И вот, чтобы искупить грехи своего отца, начал истязать свою плоть и поститься реб Иоэль, и не только он, но и его сын, дядя Лузи, который, как рассказывали, в юности узнав от знакомых и родственников о судьбе деда, принял близко к сердцу его историю и хотел было пойти по стопам отца. И действительно, здоровье его пошатнулось от постов и он начал болеть. Но дядя Лузи был тогда очень молод, поэтому близким и дальним родственникам удалось уговорить его поехать в Веледник, к тамошнему цадику. Тот пристально взглянул на дядю Лузи и с негодованием сказал:

— А? Что он себе думает, этот молодой человек? Он воображает, что постами поможет своему деду? Дед был самоубийцей, сын — самоубийца и внук тоже хочет быть самоубийцей?.. Что он только себе думает, этот молодой человек?

Веледниковский цадик сумел убедить дядю Лузи. Дядя Лузи долго плакал, но все же понял, что таким путем он деду не поможет. С той поры он стал ездить в Веледник, и здешний цадик стал его духовным руководителем.

Но в последнее время, после смерти Веледниковского цадика, дядя Лузи чувствовал себя одиноким; он ездил по «дворам» от одного цадика к другому, искал и не мог найти себе нового наставника. Поэтому он всегда был в мрачном настроении, ни с кем не хотел видеться и не иметь дела. Единственным, с кем он общался, был его брат, к которому он время от времени приезжал в гости, а если дядя Лузи долго не появлялся, брат ехал к нему сам.

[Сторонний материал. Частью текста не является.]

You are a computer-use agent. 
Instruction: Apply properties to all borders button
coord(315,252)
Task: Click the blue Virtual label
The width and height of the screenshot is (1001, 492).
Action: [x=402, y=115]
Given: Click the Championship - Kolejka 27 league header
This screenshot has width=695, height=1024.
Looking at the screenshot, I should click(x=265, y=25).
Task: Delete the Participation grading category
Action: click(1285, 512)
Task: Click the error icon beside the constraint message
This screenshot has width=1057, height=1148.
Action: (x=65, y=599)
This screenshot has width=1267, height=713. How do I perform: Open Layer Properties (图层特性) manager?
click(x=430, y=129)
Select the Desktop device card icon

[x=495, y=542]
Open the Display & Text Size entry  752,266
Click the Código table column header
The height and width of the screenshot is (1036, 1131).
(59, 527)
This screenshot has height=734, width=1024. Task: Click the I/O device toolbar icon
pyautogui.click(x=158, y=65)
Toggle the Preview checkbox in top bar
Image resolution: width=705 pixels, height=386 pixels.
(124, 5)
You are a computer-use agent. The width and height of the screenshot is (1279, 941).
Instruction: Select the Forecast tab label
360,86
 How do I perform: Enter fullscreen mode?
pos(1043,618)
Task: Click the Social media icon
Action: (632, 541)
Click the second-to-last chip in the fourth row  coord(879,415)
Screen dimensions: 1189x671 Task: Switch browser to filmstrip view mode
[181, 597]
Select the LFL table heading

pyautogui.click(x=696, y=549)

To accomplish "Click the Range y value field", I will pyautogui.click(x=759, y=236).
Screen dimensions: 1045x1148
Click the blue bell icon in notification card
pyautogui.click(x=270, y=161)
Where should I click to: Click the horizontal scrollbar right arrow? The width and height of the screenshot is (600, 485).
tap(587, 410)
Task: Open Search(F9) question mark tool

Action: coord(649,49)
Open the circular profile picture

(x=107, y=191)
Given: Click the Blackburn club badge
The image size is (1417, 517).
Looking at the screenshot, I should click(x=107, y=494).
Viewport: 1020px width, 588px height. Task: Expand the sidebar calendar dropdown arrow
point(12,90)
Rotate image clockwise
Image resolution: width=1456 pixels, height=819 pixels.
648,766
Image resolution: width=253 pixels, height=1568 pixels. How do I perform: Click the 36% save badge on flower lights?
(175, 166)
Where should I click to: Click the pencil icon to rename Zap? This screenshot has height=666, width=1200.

Эти приезды дяди Лузи навсегда запомнились детям, и образ его запечатлелся в их памяти.

…Человек выше среднего роста, с сероватыми глазами, устремленными как бы поверх головы собеседников. На нем длиннополый переливающийся кафтан в будние дни и шелковый — по субботам. Держится дядя Лузи очень прямо, а ходит так, что кажется, будто все должны уступить ему дорогу. Говорит мало, большей частью сидит в талесе, а когда его снимает, шагает в задумчивости по комнате, спрятав руки в задние карманы кафтана, часто останавливается, что-то обдумывает, при этом он обычно — такая уж у него привычка — поглаживает указательным пальцем правую бровь, как будто хочет ее причесать.

1

Однажды ранним, но уже знойным июньским утром Мойше Машбер поднялся, оделся, умылся, затем снял с вешалки в узком коридоре свое летнее пальто, накинул его на плечи, захватил стоявший в углу зонтик и, стараясь не потревожить спавших домочадцев, ничего не сказав даже своей жене Гителе, до молитвы и до чая, вышел из дома и направился к кладбищу, которое находилось очень далеко, в другом конце города.

Выйдя из дому, он пересек погруженную в сон улицу, расположенную рядом с соседней нееврейской, где за высокими заборами темнели сады, и вступил на мост, соединяющий обе части города — нижнюю и верхнюю. Этот длинный мост через реку в обычное время гудит под копытами лошадей. Посреди моста — широкая дорога для возов, а по обеим сторонам у перил узкие дорожки для пешеходов.

Взойдя на мост, Мойше увидел, что один берег реки темнеет в густом предрассветном тумане, другой же был весь освещен солнцем.

Мост привел Мойше на расположенную в верхней части города улицу, поднимающуюся в гору, — здесь находились самые богатые магазины и лавки; все они были еще закрыты, на дверях и ставнях висели замки и тяжелые цепи; только на солнечной стороне улицы, на ступеньках некоторых магазинов, сидели или стояли сонные мастеровые в грязной рабочей одежде, держа мешки с инструментами, — они пришли сюда пораньше в надежде, что удастся найти какой-нибудь заработок.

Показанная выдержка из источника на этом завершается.